Also, what have you done with your community to improve traffic? Does wider roads with more lanes and no on street parking help or hurt?
 

Cardinal

Cyburbian
Messages
10,080
Points
34
I am a fan of traffic calming. Anecdotally, it seems to work for me when I drive on a road with traffic calming elements. The trouble is, we tend to overbuild our roads. If the speed limit is meant to be 30 MPH, we design a road to be safe at 45 MPH, then act surprised when people zip along at 45 MPH. There are many time when I can tell the person behind me is getting ticked because I am only doing 30-32 MPH down the main drag through town - where the speed limit is 25 MPH.
 

SW MI Planner

Cyburbian
Messages
3,194
Points
26
michaelskis said:
Does wider roads with more lanes and no on street parking help or hurt?
I believe that wider roads encourage people to drive faster, as does the lack of objects along the road (parked cars, tree's, buildings, etc.).
 

boiker

Cyburbian
Messages
3,889
Points
26
Some people just don' t know how to drive.. some people just don't know where they're going. The wider the road the worse people seem to drive.
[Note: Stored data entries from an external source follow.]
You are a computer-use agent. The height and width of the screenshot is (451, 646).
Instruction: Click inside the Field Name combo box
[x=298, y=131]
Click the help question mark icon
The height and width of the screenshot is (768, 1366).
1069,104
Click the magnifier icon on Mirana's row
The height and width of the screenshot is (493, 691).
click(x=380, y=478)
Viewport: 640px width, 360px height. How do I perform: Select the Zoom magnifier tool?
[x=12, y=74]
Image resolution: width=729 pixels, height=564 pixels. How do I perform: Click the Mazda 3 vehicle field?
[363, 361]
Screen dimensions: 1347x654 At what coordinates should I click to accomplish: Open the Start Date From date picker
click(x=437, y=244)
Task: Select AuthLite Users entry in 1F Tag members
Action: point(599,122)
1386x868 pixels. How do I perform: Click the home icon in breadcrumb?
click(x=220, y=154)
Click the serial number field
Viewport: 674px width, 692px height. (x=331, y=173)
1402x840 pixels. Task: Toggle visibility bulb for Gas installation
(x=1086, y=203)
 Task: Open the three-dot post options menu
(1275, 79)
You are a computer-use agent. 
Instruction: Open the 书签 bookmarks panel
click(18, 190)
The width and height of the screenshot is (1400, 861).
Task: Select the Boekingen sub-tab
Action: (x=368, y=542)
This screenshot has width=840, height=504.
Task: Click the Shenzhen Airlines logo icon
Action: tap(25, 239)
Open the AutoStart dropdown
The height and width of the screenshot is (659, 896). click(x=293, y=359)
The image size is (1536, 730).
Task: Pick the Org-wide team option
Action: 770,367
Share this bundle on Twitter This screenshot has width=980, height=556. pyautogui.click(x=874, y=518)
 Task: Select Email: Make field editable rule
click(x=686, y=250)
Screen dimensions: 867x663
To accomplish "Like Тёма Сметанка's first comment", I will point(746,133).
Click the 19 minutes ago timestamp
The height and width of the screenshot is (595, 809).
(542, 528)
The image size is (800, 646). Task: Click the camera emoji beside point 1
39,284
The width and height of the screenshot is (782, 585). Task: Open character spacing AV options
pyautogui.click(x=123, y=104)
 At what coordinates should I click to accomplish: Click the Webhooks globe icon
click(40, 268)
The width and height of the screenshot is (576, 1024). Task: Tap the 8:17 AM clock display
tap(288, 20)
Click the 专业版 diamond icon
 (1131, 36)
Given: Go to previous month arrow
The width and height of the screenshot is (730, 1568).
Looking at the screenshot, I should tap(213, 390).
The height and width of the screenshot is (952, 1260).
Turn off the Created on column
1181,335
I tend to like traffic in urban areas better than suburban because in an urban area with many curb cuts and intersections and stoplights I expect sudden turns, stops, etc.

In a suburban setting I expect to get through fast and with minimal disruptions.
 

BKM

Cyburbian
Messages
6,463
Points
29
This is one of my major pet peeves. For example, there is a loaded residential boulevard in my town with four lanes, sweeping curves, and no stop signs for a good mile. It is posted for 25 mph!!! Amazing.

At least this street is loaded, newer arterials are lined with nothing but sound walls. I don't care how many trees you plant, a four lane roadway with nothing but a few trees and very few intersections says "45 mph" to me.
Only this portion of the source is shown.